H1 Market Round-Up: How Are We Doin’?
When the colorful Ed Koch (remember him?) was mayor of New York City, he often asked passers-by on the street: “How’m I doing?!” Koch’s famous question came to my mind, as the financial markets reached this year’s halfway point.
When a landmark such as the end of the first six months occurs, it’s human nature to evaluate one’s progress. As of this writing, the answer for investors is: We’re doin’ good.
The stock market thrived in the first half of 2024, amid generally good news on the economic front and the tantalizing hint of a Federal Reserve interest rate cut. Historically, when the first half is strong, the rest of the year tends to be above average too.
With the first half behind us, let’s examine the leaders and laggards, and what the trends portend for the second half.
Mega-cap technology stocks continued their reign, buoyed by the artificial intelligence (AI) mania that refuses to quit. Meanwhile, traditionally defensive sectors such as utilities and gold also had a stellar start.
Volatility took a back seat in the first half of 2024, as market swings remained modest. Small-cap equities struggled and underperformed their larger counterparts, due to elevated interest rates and slowing economic momentum.
For small caps to bounce back, we’ll need to see easing Fed policies and a pick-up in economic growth. It might take a bit longer, but the groundwork for a small-cap resurgence is there.
Last Friday, the S&P 500 finished the second quarter of 2024 with a gain of 3.9%, setting a new all-time high.
For the first half of 2024, the main indices gained as follows: the Dow Jones Industrial Average +3.8%; the S&P 500 +14.5%; the NASDAQ +18.1%; and the Russell 2000 +0.46%.
The S&P 500 in H1 racked up one of the top-seven best starts in the last 35 years, setting more than 30 new record highs year-to-date. Here’s a sector-by-sector breakdown of H1:
While it’s unlikely we’ll see the same robust rise in the second half, there’s a solid foundation for continued gains, largely due to an impending Fed rate cut and rising corporate profits. Investors should be optimistic but temper their expectations for more moderate gains.
If you enjoy dramatic market swings, 2024 must have been a snoozefest. The CBOE Volatility Index (VIX), the so-called “fear index,” hit its lowest daily reading since 2019. The first half’s biggest equity pullback was a mere 5%, which barely registers on the market Richter scale.
Calm markets don’t necessarily precede a storm. We could see a bit more volatility thanks to geopolitical uncertainties and election jitters (oy, how about that weird and dispiriting Biden-Trump debate!). However, dips should be viewed as buying opportunities.

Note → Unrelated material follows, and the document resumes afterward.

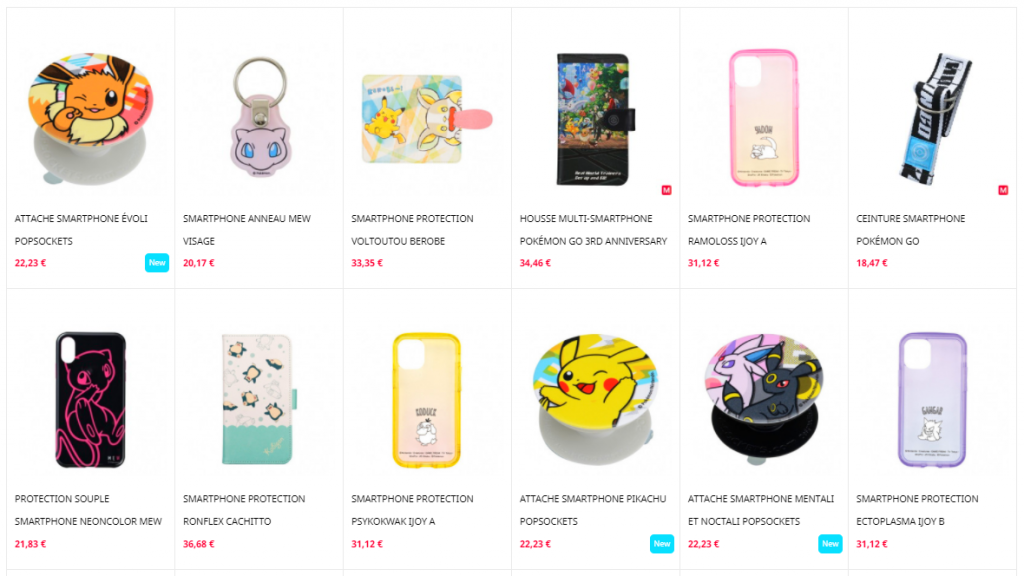Image resolution: width=1024 pixels, height=576 pixels.
Task: Click the 34,46 € price of Pokémon GO housse
Action: 535,263
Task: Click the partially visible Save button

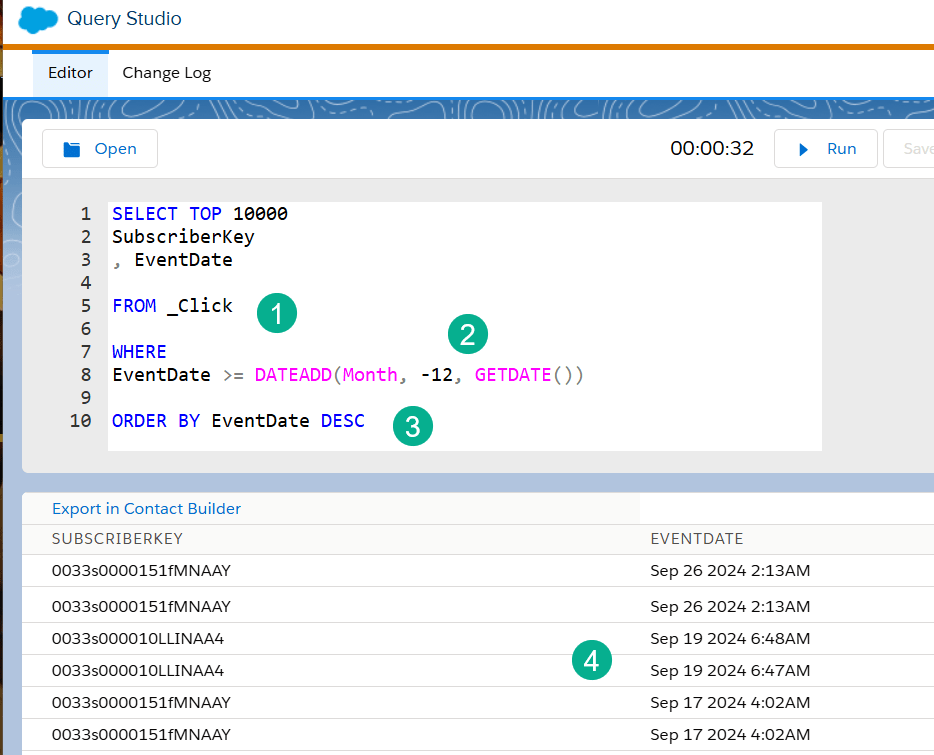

As for politics, over the long haul Wall Street really doesn’t care about red and blue…only about green.
AI enthusiasm shows no signs of slowing down, with mega-cap tech stocks reaping the benefits. The “Magnificent Seven” saw an average gain in H1 of 39%, with shares of chipmaker Nvidia (NSDQ: NVDA) skyrocketing around 150%. Nvidia has added $1.8 trillion of market cap year-to-date. Meet Wall Street’s new alpha male: Nvidia CEO Jensen Huang.
The AI hype isn’t going away. While the tech sector’s valuations are high, the growth potential remains strong. Other sectors might play catch-up, but tech will continue to be a major player. The same optimism applies to communication services, the top performer in H1, as media integration, AI and the roll-out of fifth generation (5G) wireless provide a long-term tailwind.
That said, market breadth is healthy. I accurately predicted earlier this year that market gains would broaden to include defensives and I still believe in this rotation. With a slowing economy and potential Fed easing, defensives should continue to perform well.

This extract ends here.